STATED PROBLEM 1 — In the St David's Day text, who wrote the biography that provides most information about the saint?
STATED PROBLEM 2 — Say whether each statement agrees with the St David's Day text, giving yes or no and quoting the text's deciding words: (a) St David's teacher was St Paulinus. (b) St David's Day has been a national festival in Wales since the 16th century. (c) Four visits to the shrine at St David's were considered the equivalent of one visit to Rome.
STATED PROBLEM 3 — Return the section of the St David's Day text that begins at the words "Most information about" and stops after "be very reliable.", copied word for word.

There is a very nicely told story of St David & the Day from the BBC at:

From this material, for a warmer or part of a lesson on St David's Day, here's a matching task for quite low levels & up:

Match the headings up with the appropriate paragraph. The paragraphs are in the order they appear in the text

1. The Legend of his Baptism
2. Before his Birth
3. David's Early Life, and another Legend
4. The Legend of his Birth
5. St David and the Spin Doctor
6. David Escapes Poison
7. David the Monk
8. What Was St David Like
9. St David Fact File

There aren't many facts about St David; but here are the only undisputed ones.

  • He really existed
  • He was at the heart of the Welsh church in the 6th century
  • He came from an aristocratic family in West Wales
  • His mother was a saint, Saint Non
  • His teacher was also a saint, St Paulinus
  • He founded a large monastery in West Wales
  • He was one of the early saints who helped to spread Christianity among the pagan Celtic tribes of Western Britain
  • He became Archbishop of Wales, but remained in his community at Menevia (now called St Davids)
  • He was active in suppressing the Pelagian heresy
  • His shrine became a great place of pilgrimage; four visits to the shrine at St David’s was considered the equivalent of two to Rome, and one to Jerusalem!

The most famous story about Saint David tells how he was preaching to a huge crowd and the ground is said to have risen up, so that he was standing on a hill and everyone had a better chance of hearing him.

St David's Day has been a national festival in Wales since the 18th century, and is still marked with gusto.

Many people will wear either a daffodil or a leek, which are both symbols of Wales.

The other Welsh symbol, Y Ddraig Goch (the Red Dragon, Wales's national flag), will be flown on many more buildings than usual.

Concerts are held to mark the occasion, particularly male voice choirs.

Most information about the Saint comes from a biography written by Rhygyfarch in the eleventh century. But because it was written so long after the Saint's death, it isn't likely to be very reliable.

Anyway, Rhygyfarch was a bit of a spin-doctor, and slanted his book to make the case for the Welsh church being independent of Canterbury. One writer describes Rhygyfarch's book as "chiefly a tissue of inventions".

So most of what we know about Saint David is really legend; and none the less inspiring for it.

RECORDS SUPPLIED —

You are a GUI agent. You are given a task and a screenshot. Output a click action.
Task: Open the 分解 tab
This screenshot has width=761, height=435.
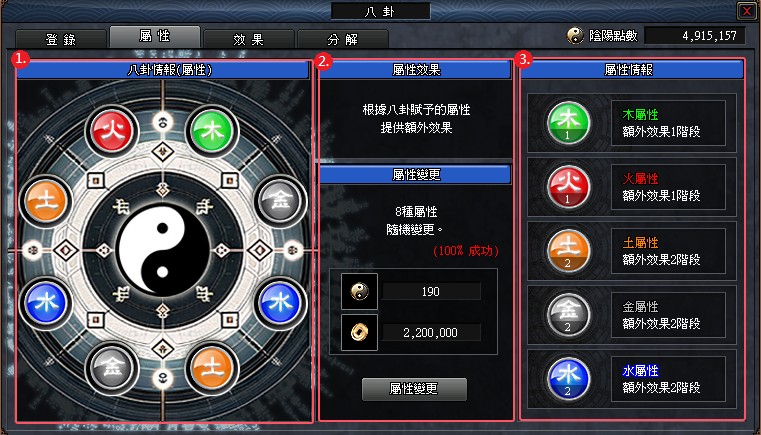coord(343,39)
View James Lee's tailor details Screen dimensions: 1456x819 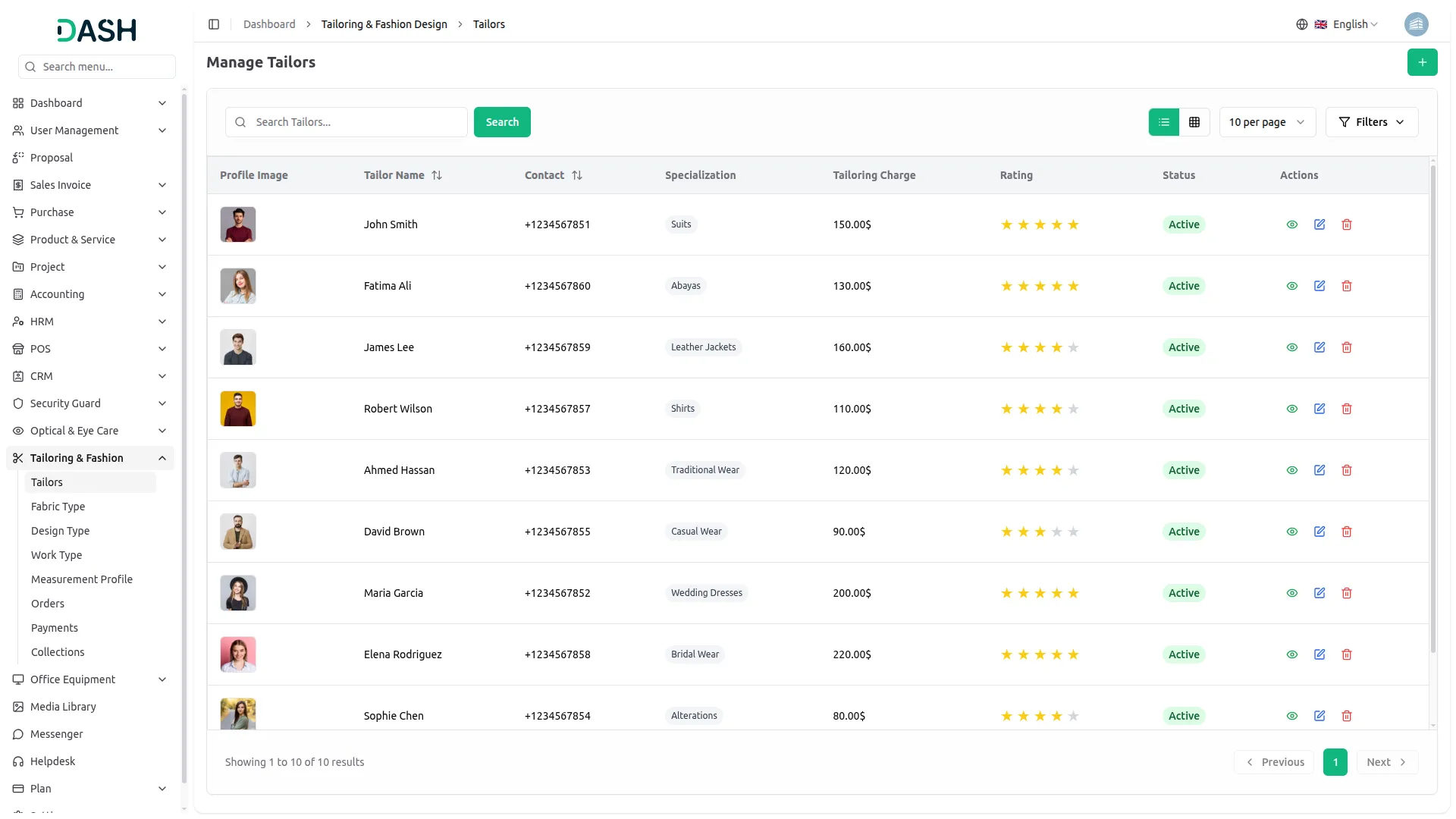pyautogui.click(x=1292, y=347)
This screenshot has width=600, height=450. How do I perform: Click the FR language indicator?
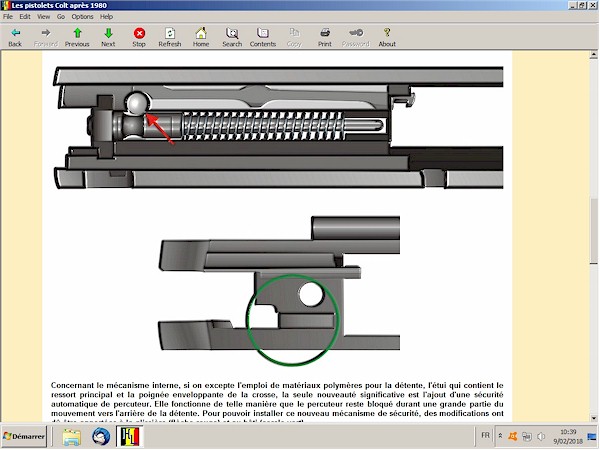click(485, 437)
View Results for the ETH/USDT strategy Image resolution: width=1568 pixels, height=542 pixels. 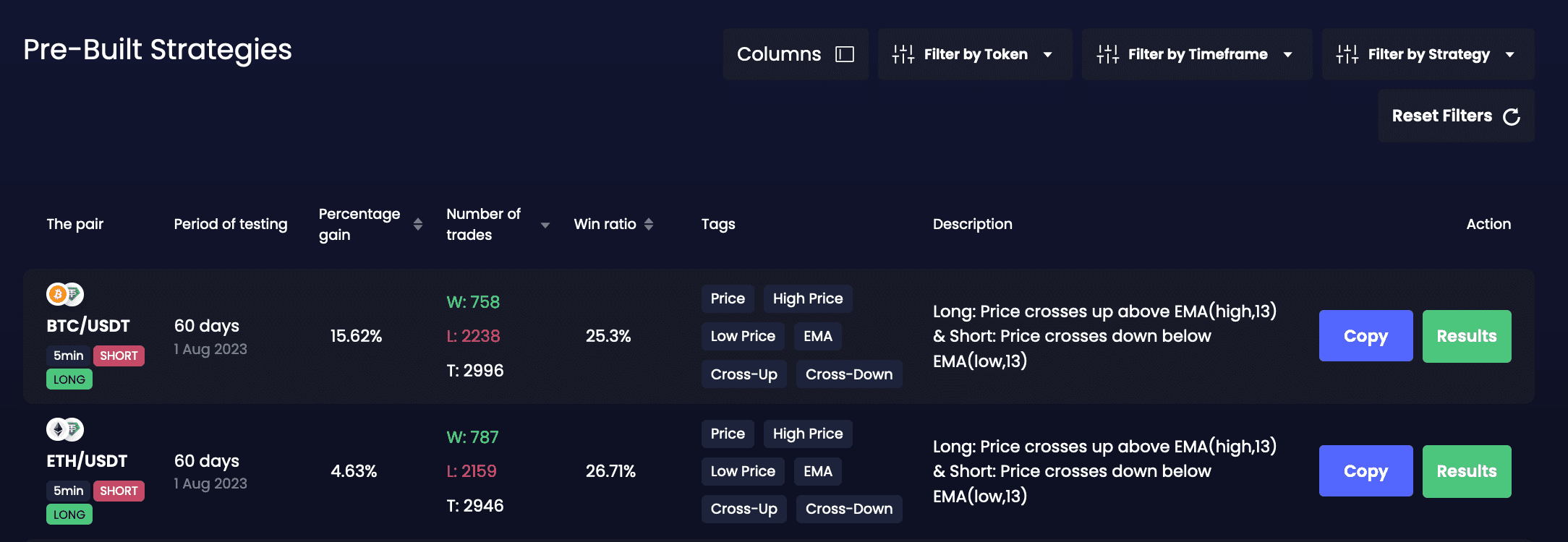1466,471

--

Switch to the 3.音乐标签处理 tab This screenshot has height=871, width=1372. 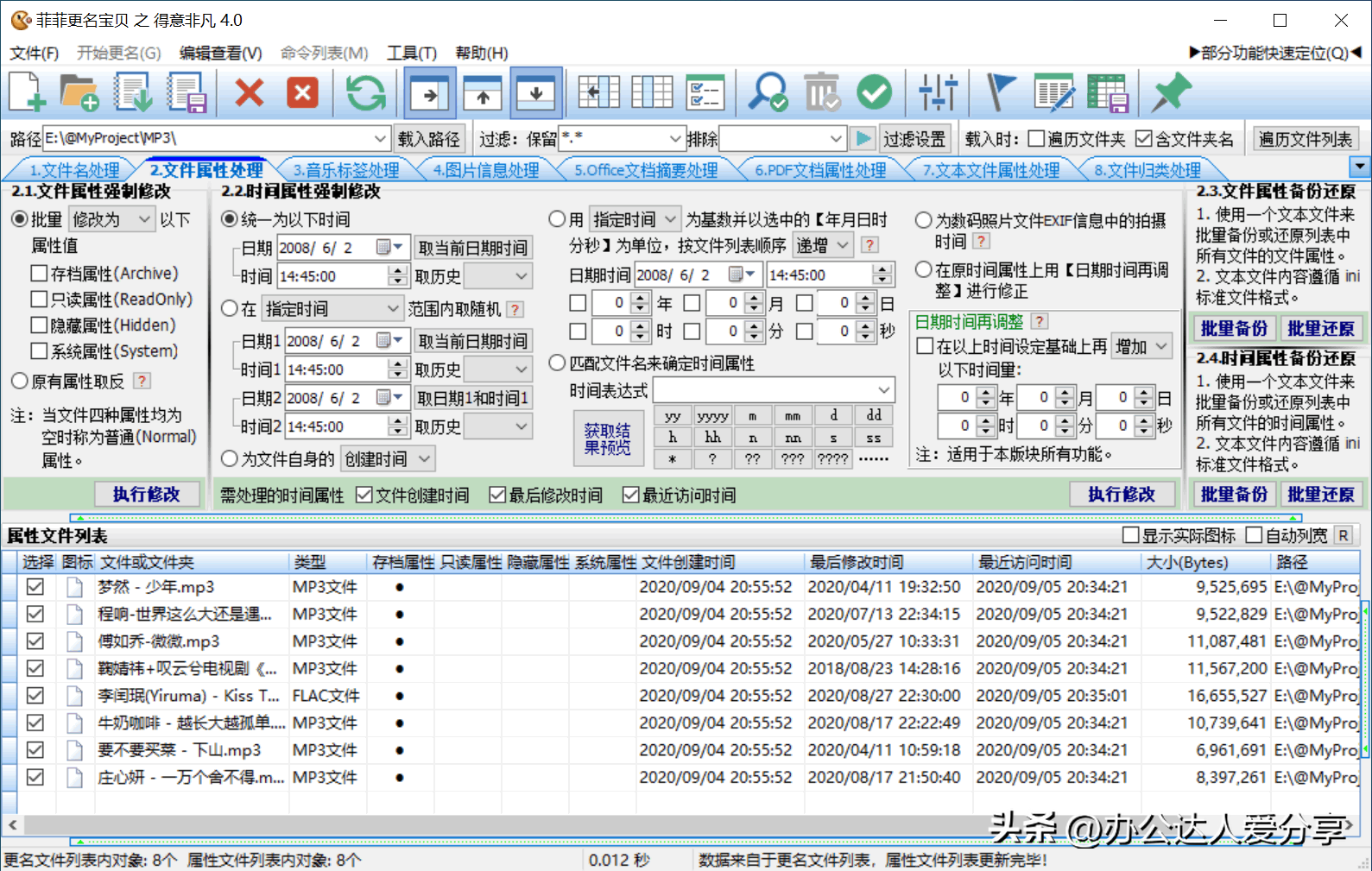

ANSWER 1 — Rhygyfarch, who wrote it in the eleventh century.

ANSWER 2 —
(a) Yes: "His teacher was also a saint, St Paulinus"
(b) No: "St David's Day has been a national festival in Wales since the 18th century"
(c) No: "four visits to the shrine at St David’s was considered the equivalent of two to Rome"

ANSWER 3 —
Most information about the Saint comes from a biography written by Rhygyfarch in the eleventh century. But because it was written so long after the Saint's death, it isn't likely to be very reliable.